══ Data provided

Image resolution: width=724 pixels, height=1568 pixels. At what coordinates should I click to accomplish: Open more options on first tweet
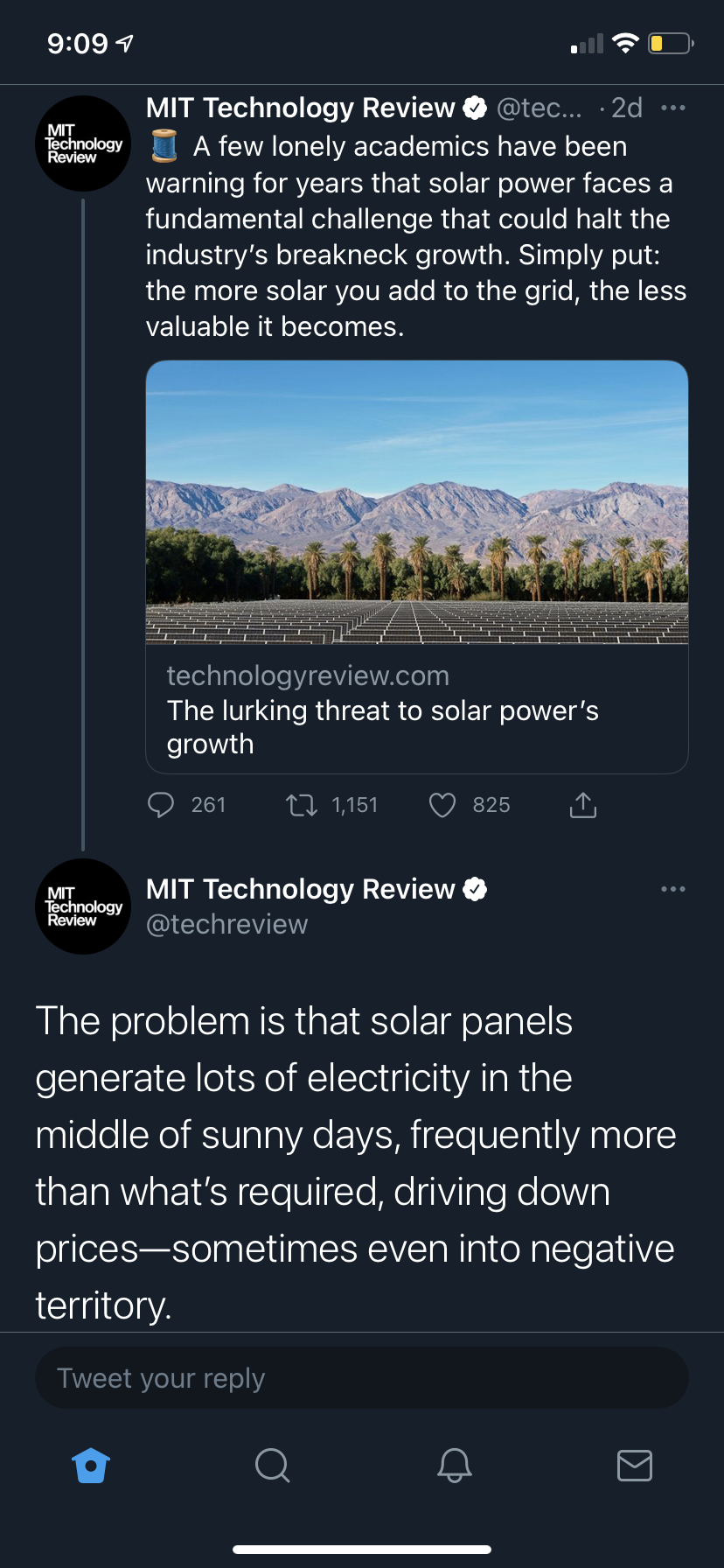tap(672, 108)
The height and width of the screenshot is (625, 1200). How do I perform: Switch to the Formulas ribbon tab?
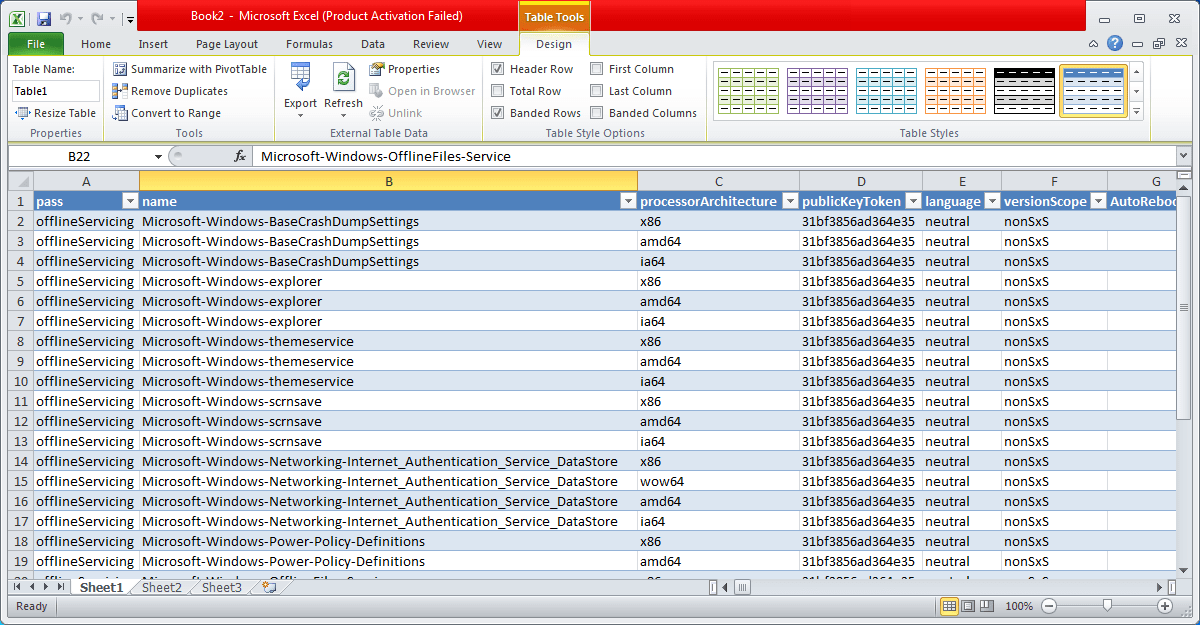pos(309,44)
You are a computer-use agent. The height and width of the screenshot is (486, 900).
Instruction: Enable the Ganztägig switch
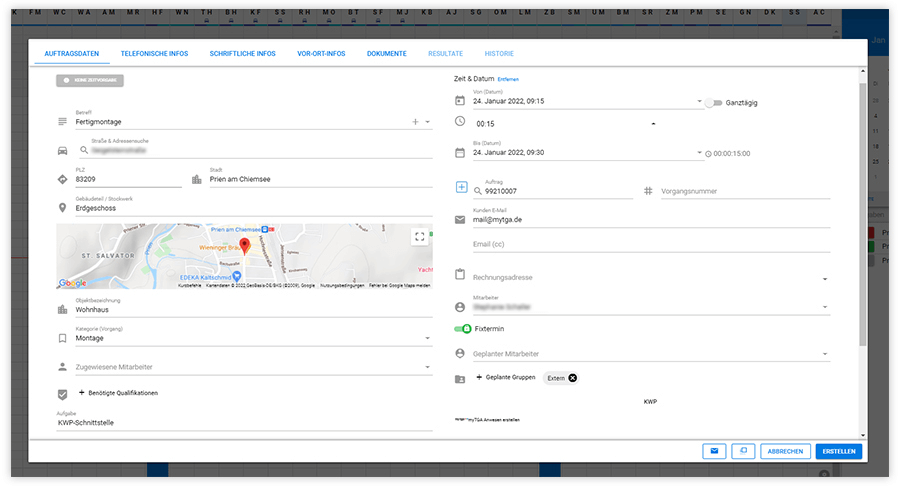(713, 102)
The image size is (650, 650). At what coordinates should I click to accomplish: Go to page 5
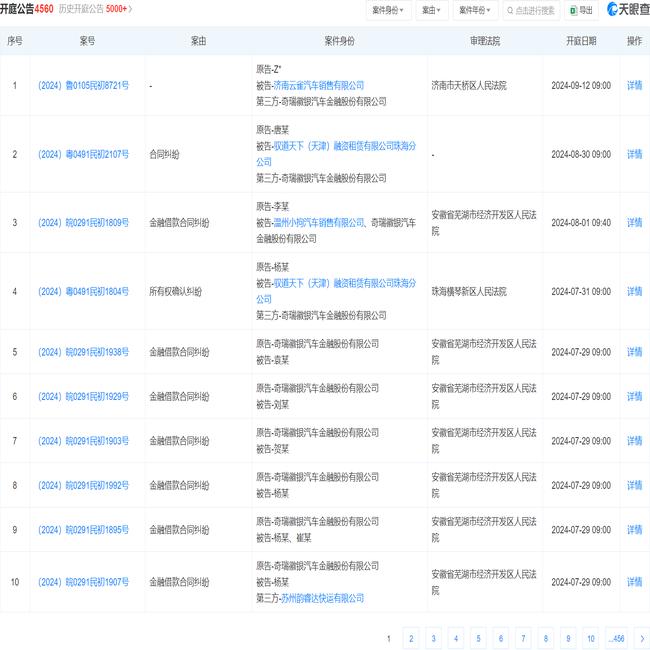coord(478,638)
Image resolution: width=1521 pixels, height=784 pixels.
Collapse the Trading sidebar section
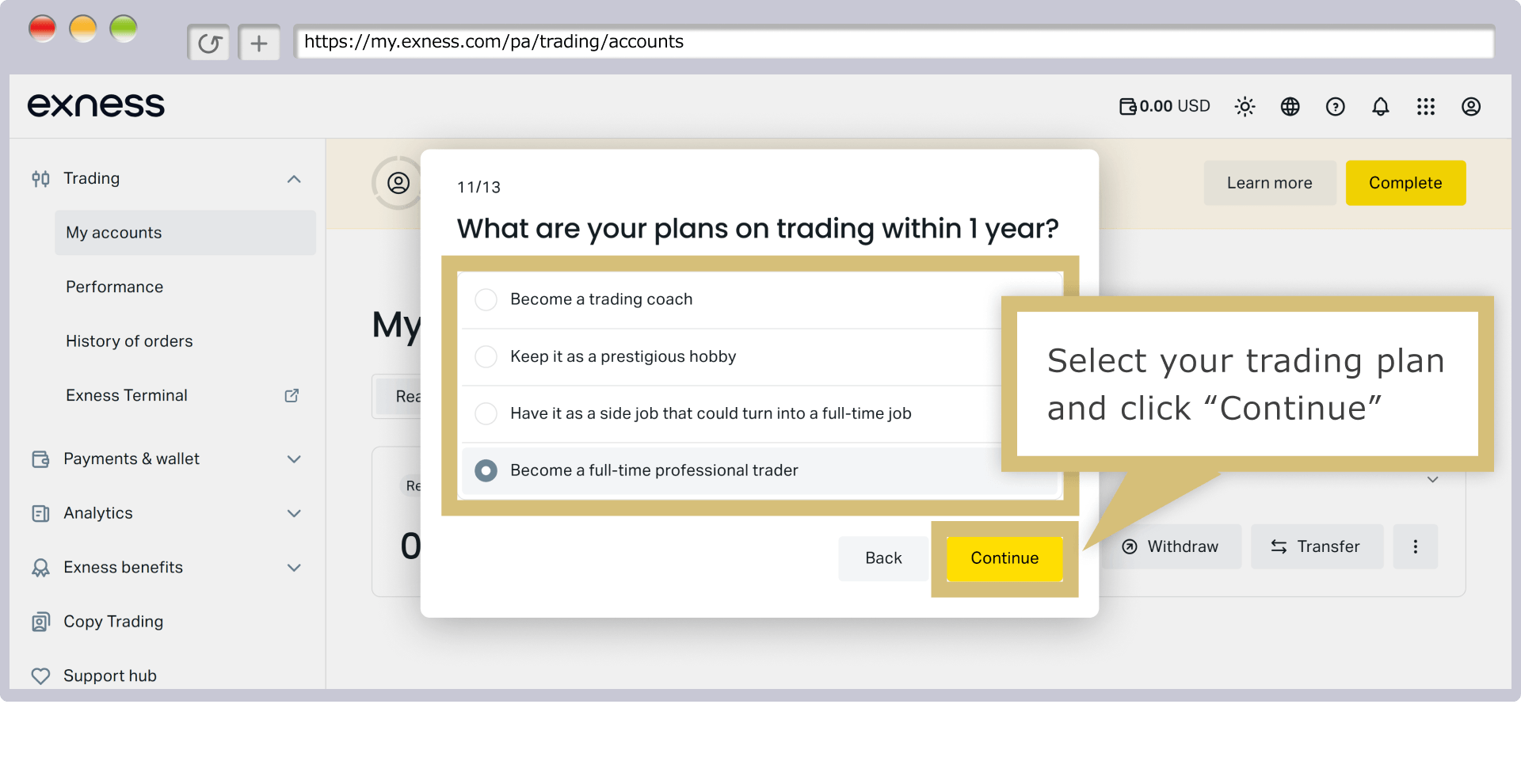point(294,179)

════

= Exercise =
Repeat the data word for word, excluding any image.

= Expected output =
Image resolution: width=724 pixels, height=1568 pixels. At what coordinates should I click to accomplish: Open more options on first tweet
tap(672, 108)
The height and width of the screenshot is (625, 1200). How do I perform: Switch to the Formulas ribbon tab?
pos(309,44)
You are a computer-use agent. The height and width of the screenshot is (486, 900).
Instruction: Enable the Ganztägig switch
(713, 102)
The image size is (650, 650). At what coordinates should I click to accomplish: Go to page 5
coord(478,638)
Image resolution: width=1521 pixels, height=784 pixels.
Collapse the Trading sidebar section
point(294,179)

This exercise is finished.